Not a recession—yet: The Fed’s overly aggressive interest rate hikes increase risk of recession
Yesterday’s data showing negative gross domestic product (GDP) growth for the second consecutive quarter has sparked a debate about whether the U.S. economy is in recession. Below are some quick thoughts interpreting the numbers, and some larger questions about recession and inflation.
- We’re very likely not in recession currently, even though we’ve had two straight quarters of negative GDP growth. The “two straight quarters” criterion for a recession is a rough rule of thumb. The more generally accepted arbiter of business cycles in the U.S. is the National Bureau of Economic Research Business Cycle Dating Committee, which weighs changes in many economic variables to determine the start and end dates of recessions. The most notable statistics arguing against the view that we’re in recession currently are unemployment and employment growth. Both remain quite strong.
- The negative growth in the first quarter of 2022 was mostly driven by statistical quirks that hid some real strength in the economy. Specifically, exports were quite weak and imports quite strong, but both of these measures can be pretty volatile. Net exports in the second quarter, for example, were positive and added to growth.
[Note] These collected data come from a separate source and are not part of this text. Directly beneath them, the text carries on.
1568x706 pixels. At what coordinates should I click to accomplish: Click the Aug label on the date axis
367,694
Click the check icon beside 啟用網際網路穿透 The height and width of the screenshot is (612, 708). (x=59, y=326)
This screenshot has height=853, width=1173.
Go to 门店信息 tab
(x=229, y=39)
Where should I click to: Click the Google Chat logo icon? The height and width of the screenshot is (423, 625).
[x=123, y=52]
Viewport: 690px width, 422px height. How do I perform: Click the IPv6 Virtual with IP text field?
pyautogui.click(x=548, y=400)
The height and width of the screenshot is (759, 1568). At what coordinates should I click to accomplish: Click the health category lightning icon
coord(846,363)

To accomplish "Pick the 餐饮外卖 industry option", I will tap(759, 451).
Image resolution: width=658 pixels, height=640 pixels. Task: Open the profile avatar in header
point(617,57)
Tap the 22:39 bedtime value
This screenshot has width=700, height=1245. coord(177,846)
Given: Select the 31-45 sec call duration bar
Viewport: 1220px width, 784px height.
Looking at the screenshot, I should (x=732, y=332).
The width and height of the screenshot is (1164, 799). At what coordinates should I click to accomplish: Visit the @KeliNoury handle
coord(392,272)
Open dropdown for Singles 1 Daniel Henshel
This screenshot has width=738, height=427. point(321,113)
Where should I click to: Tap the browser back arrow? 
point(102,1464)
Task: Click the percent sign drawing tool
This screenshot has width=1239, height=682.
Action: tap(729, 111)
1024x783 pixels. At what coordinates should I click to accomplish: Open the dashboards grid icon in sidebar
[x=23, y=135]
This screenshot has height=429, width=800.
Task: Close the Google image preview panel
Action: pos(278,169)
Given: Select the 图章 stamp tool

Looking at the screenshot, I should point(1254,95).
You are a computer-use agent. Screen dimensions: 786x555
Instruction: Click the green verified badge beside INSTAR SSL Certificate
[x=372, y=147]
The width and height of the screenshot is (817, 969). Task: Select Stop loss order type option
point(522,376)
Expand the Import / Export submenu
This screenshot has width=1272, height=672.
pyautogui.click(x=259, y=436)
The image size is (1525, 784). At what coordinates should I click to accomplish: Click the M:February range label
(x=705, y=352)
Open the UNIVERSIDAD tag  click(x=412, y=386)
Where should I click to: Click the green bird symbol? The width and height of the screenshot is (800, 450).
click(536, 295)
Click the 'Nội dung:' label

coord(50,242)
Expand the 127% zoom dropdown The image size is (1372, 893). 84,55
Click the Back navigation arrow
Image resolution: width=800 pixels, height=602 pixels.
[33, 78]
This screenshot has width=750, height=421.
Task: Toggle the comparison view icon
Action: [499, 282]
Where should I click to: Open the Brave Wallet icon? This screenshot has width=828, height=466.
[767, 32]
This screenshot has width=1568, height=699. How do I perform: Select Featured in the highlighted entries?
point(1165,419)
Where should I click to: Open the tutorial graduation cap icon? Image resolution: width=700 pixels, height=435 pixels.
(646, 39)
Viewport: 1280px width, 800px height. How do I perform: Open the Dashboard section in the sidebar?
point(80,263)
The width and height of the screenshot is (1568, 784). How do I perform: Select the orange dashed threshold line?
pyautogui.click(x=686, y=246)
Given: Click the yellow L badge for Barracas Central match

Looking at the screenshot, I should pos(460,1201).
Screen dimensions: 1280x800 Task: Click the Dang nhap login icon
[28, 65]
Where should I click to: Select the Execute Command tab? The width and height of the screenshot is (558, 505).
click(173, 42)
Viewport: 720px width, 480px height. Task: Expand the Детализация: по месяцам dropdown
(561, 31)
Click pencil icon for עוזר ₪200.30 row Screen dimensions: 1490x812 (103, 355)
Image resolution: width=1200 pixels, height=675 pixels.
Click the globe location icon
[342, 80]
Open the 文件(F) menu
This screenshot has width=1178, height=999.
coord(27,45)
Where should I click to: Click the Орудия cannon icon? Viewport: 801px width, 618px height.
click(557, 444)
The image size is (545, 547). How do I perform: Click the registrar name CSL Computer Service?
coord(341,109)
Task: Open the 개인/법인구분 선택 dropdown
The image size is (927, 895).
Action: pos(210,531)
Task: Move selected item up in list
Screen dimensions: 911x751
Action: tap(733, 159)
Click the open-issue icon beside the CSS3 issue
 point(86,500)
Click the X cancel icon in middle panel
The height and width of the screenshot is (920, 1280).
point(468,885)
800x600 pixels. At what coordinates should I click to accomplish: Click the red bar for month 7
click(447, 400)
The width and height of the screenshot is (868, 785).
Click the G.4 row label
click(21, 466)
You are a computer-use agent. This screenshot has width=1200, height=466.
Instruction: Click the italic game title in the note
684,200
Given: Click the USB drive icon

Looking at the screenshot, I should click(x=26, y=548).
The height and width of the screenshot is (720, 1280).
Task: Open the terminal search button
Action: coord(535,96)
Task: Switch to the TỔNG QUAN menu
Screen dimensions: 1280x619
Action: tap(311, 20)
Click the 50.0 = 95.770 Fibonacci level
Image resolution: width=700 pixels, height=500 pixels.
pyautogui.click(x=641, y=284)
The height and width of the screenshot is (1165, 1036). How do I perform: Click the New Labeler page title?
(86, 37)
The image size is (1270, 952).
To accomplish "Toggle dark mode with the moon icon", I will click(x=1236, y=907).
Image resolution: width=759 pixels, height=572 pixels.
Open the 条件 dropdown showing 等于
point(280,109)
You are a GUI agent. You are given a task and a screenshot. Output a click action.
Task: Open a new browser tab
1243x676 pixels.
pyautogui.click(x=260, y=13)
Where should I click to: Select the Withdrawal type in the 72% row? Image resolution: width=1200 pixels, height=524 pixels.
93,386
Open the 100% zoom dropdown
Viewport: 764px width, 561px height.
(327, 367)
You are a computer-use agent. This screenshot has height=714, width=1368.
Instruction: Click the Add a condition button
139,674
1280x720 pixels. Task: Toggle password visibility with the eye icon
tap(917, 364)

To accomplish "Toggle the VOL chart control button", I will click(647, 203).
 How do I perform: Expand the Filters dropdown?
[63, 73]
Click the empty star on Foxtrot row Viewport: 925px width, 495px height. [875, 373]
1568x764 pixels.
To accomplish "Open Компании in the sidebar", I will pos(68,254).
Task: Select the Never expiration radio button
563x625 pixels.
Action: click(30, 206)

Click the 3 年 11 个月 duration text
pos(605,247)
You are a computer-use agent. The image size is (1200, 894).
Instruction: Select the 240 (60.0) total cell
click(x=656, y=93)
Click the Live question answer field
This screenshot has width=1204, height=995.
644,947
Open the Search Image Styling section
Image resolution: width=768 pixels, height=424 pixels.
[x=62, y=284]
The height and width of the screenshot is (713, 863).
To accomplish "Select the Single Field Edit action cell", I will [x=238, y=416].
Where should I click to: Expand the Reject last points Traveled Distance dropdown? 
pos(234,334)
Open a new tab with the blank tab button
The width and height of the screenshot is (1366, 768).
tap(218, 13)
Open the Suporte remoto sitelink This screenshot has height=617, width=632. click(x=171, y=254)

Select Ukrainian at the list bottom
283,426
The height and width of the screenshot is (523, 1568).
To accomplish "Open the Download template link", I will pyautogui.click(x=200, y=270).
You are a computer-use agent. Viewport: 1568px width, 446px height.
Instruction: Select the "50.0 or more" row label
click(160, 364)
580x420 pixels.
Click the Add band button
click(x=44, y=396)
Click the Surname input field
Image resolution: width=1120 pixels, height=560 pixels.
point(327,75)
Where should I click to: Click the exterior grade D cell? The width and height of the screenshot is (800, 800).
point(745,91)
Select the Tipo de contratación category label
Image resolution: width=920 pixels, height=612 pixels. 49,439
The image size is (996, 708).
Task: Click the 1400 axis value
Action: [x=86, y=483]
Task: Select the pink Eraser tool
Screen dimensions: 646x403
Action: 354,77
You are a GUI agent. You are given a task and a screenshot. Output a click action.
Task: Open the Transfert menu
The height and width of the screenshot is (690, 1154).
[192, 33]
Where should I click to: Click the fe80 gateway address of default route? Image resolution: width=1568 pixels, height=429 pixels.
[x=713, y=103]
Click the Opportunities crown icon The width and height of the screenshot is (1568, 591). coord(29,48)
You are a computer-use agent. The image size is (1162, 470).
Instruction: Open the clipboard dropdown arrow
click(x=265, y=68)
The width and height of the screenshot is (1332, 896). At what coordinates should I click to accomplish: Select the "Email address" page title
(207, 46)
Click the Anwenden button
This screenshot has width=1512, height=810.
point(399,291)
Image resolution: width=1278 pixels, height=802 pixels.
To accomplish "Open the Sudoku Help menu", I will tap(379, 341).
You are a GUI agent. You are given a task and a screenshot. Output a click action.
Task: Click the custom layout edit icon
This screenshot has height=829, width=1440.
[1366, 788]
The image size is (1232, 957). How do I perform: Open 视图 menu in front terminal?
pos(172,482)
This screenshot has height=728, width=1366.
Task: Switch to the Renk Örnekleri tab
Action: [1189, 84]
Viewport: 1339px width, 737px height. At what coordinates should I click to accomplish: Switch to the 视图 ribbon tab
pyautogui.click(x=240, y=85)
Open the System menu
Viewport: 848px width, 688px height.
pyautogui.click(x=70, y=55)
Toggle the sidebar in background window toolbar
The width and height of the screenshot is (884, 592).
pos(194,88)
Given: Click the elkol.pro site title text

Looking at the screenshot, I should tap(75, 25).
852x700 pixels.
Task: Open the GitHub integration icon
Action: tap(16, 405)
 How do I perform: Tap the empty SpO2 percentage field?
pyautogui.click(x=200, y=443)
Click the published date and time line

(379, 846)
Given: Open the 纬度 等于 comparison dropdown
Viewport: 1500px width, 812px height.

But, if I had to choose one measure of the strength of the domestic economy that stripped out volatile measures that could be introducing noise in our assessment, I’d choose domestic demand growth (known officially as final sales to domestic purchasers)—this is a measure of spending by U.S.-based households, businesses, and governments that strips out volatile changes in firms’ inventories. In the first quarter, this domestic demand growth was acceptably strong, rising at a 2.0% rate.
- Conversely, fundamental growth in the second quarter was weak. Domestic demand growth actually shrank in the quarter. On top of that fundamental weakness, a statistical quirk—a huge decline in the contribution to GDP made by changes in firms’ inventories—also weighed unusually on growth.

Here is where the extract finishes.